RECORDS PROVIDED Block Start
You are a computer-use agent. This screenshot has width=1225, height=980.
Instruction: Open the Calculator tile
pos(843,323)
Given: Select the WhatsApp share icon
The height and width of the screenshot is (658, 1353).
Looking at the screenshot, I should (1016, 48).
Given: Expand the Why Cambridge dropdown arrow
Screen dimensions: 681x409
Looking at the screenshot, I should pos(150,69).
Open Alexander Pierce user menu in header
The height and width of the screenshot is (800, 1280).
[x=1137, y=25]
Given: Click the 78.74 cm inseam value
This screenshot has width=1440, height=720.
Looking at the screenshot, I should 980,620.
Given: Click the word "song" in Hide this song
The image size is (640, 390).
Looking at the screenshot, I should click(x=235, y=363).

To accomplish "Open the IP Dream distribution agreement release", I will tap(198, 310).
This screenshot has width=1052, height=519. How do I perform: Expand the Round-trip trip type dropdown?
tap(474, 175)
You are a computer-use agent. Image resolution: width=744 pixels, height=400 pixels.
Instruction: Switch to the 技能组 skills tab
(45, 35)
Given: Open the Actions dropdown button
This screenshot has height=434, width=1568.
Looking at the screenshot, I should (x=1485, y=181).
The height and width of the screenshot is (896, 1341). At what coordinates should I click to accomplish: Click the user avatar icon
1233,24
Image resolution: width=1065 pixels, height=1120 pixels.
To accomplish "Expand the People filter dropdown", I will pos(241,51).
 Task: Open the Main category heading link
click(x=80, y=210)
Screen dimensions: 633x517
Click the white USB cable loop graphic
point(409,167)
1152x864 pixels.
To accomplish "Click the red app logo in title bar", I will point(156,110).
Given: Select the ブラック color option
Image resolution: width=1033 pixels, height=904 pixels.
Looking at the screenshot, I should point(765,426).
RECORDS PROVIDED Block End
TASK INSTRUCTIONS:
Go through the records above, find each line with the string "computer", and copy it.

TASK ANSWER:
You are a computer-use agent. This screenshot has width=1225, height=980.
You are a computer-use agent. Image resolution: width=744 pixels, height=400 pixels.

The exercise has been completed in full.